START SOURCE TEXT
Re: SPOILERS Movie Review - AI Artificial Intelligence

From: zeb haradon (zebharadon@hotmail.com)
Date: Sat Jun 30 2001 - 20:01:02 MDT


    From: hal@finney.org
Reply-To: extropians@extropy.org
To: extropians@extropy.org
Subject: Re: Movie Review - AI Artificial Intelligence
Date: Sat, 30 Jun 2001 15:22:55 -0700

This has spoilers so if you don't want to read them please skip
the message.

But all the while he asks, "Have you seen David? Where is David?"
His questions are ignored. This seemed strange to me. Granting a world
where "supertoys" can talk, wouldn't it make sense that they might be able
to tell something about their owner?

I think that there was a moral (or at least a question) in this movie about
determinism and that the questions the bear was asking relate to it.
Notice the way the robots keep repeating things. In David, a few key phrases
like "is this a game?" are said more then once. I was imagining this as an
advanced ELIZA-like heuristic: when you have tried to figure out what is
going on and still cannot, then maybe the adult is playing a new game, try
to learn how to play first by asking "is this a game?".
In the same way, Joe keeps dancing around, following women, and generally
acting like the Gigilo that he's programmed to be, but he still thinks about
and takes creative self-preserving actions. A very nice and subtle balance
was acheived between making the robots seem "only able to do what they're
programmed to do", versus sentient beings.

    In retrospect I felt that the key issue which was left unstated was the
morality of the creation of David himself. Is it right to create a robot
so helpless, so dependent, so locked into loving its surrogate parent?
END SOURCE TEXT
WRITTEN PROBLEM:
Return the passage from the AI movie review post above, starting at "His questions are" and ending at "about their owner?", copied verbatim.
START EXTRACTED INFORMATION
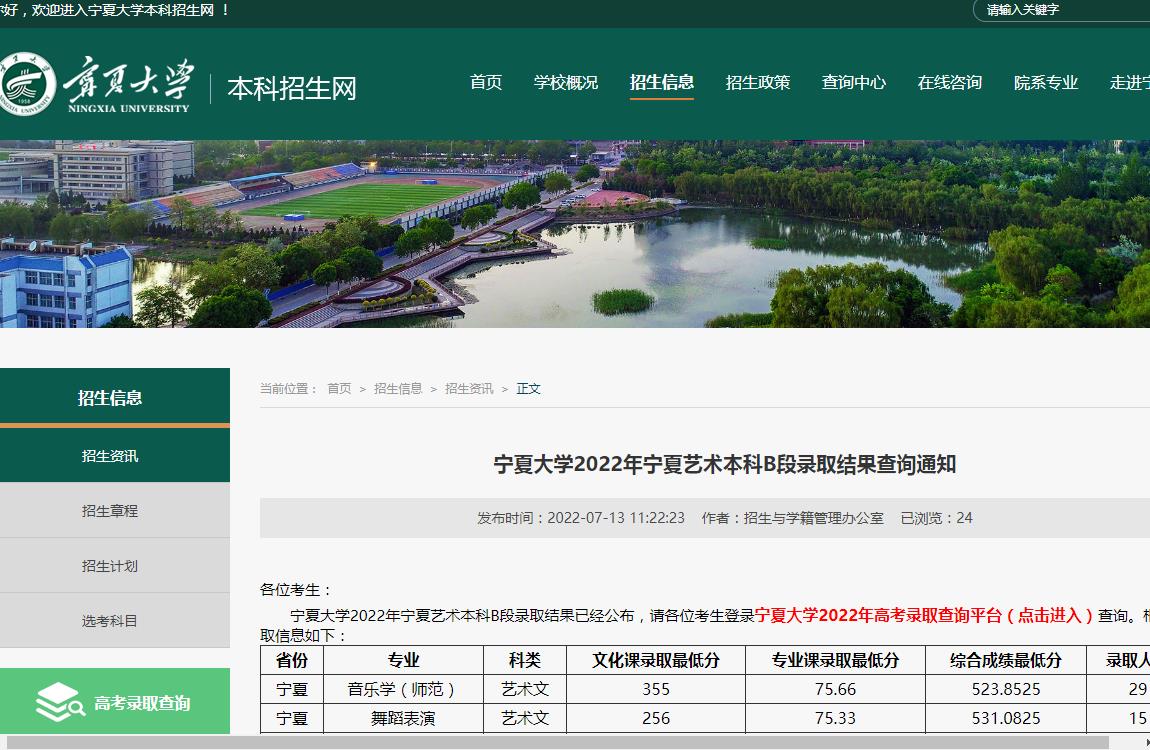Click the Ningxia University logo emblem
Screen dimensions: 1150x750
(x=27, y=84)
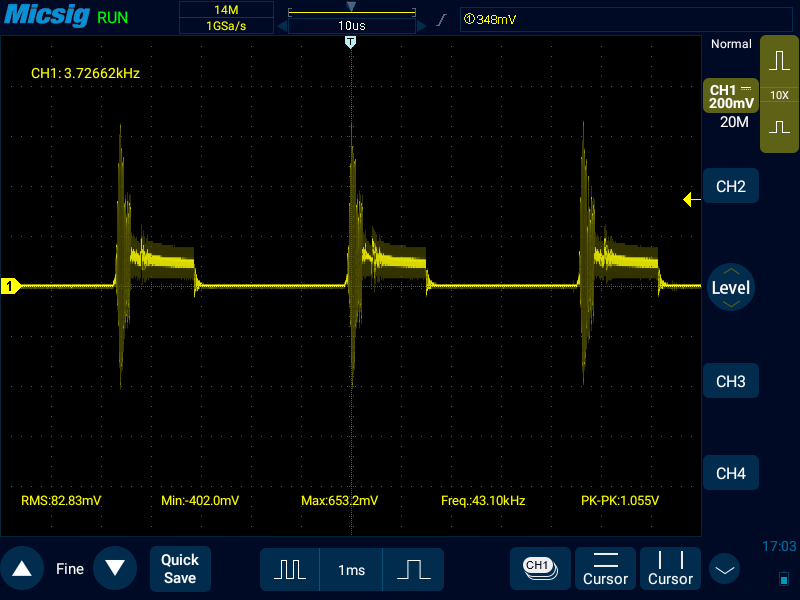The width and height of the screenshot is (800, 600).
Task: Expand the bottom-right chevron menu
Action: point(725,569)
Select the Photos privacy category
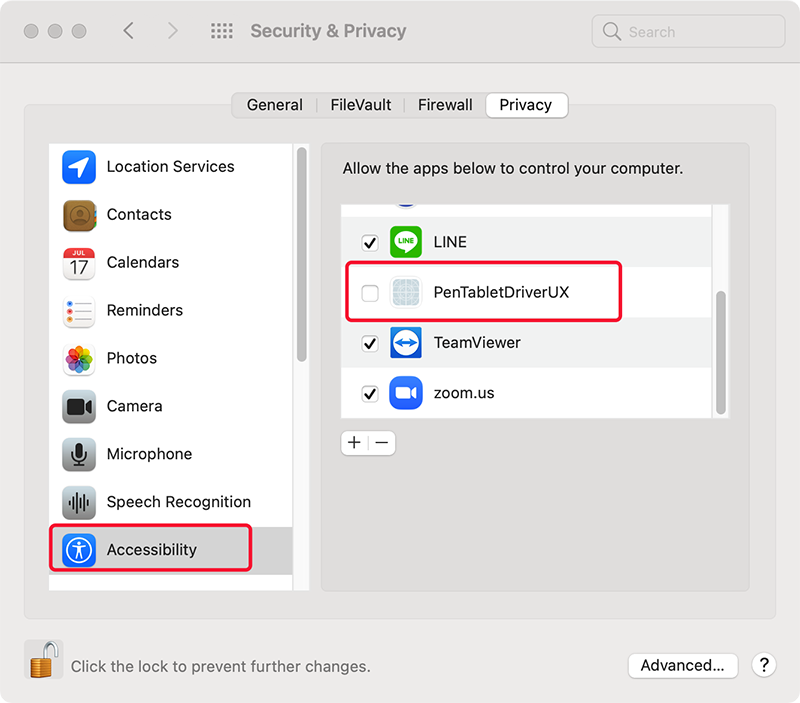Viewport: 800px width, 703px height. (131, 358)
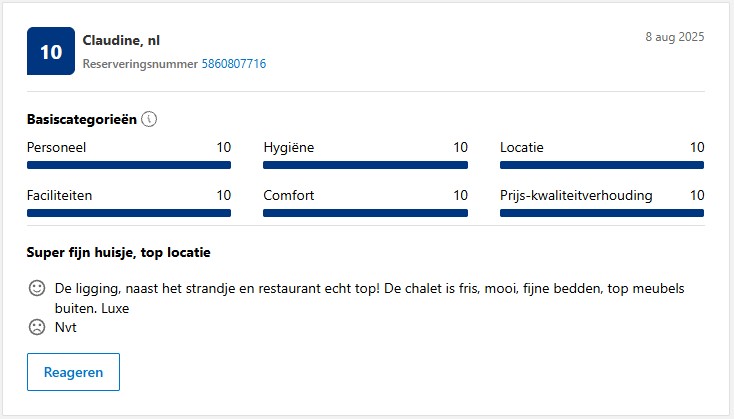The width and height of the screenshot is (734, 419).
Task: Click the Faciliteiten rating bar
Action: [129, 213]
END EXTRACTED INFORMATION
START EXTRACTED INFORMATION
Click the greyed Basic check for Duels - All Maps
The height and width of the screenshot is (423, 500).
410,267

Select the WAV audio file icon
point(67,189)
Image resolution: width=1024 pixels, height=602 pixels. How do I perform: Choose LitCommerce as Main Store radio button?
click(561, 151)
END EXTRACTED INFORMATION
START EXTRACTED INFORMATION
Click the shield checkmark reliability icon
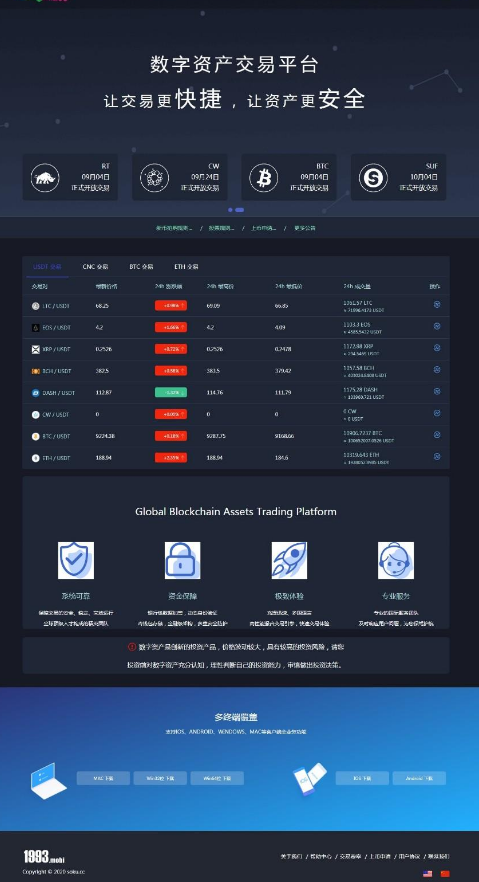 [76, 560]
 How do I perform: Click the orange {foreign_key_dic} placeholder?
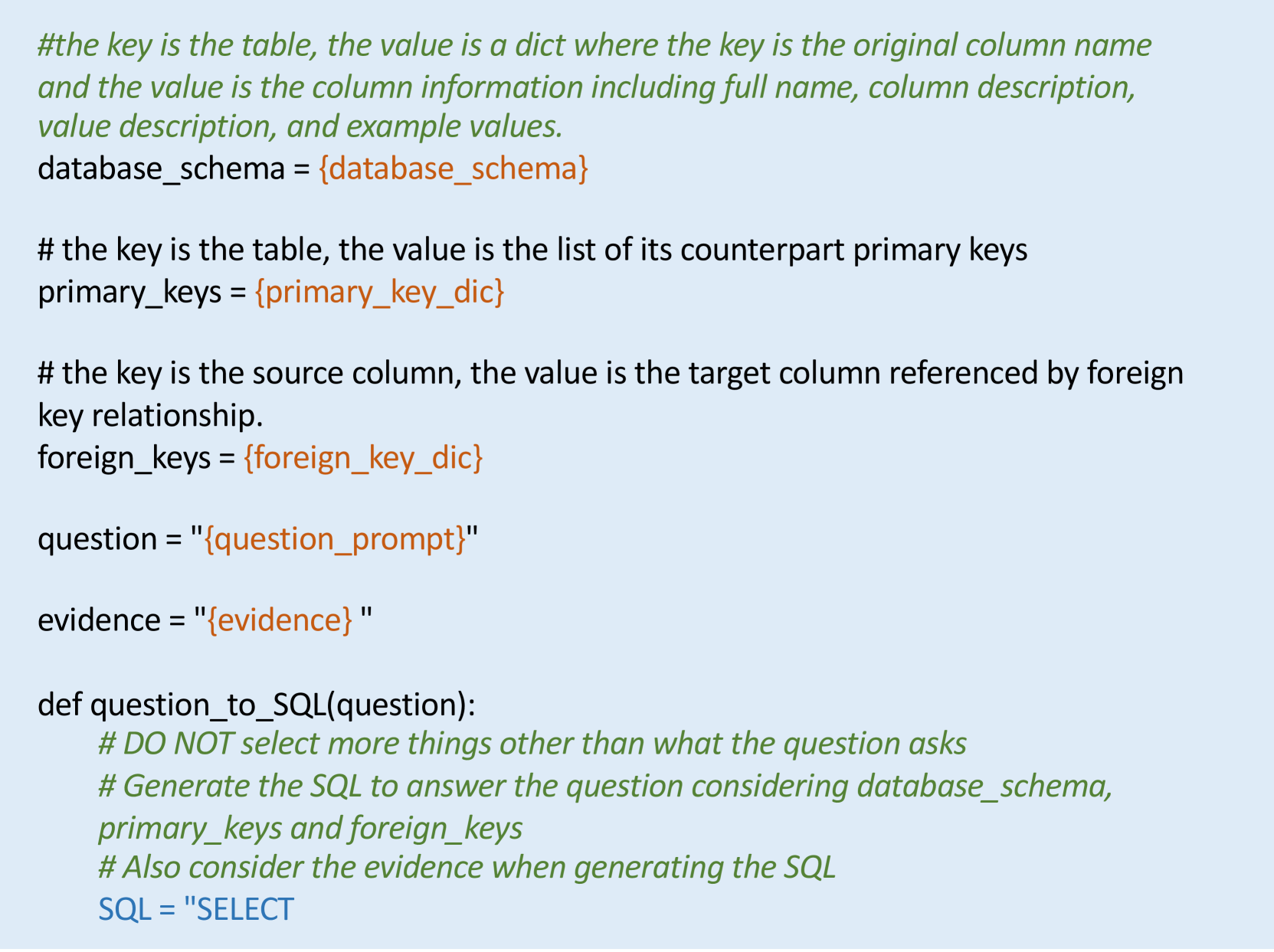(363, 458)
END EXTRACTED INFORMATION
TASK OUTPUT:
His questions are ignored. This seemed strange to me. Granting a world
where "supertoys" can talk, wouldn't it make sense that they might be able
to tell something about their owner?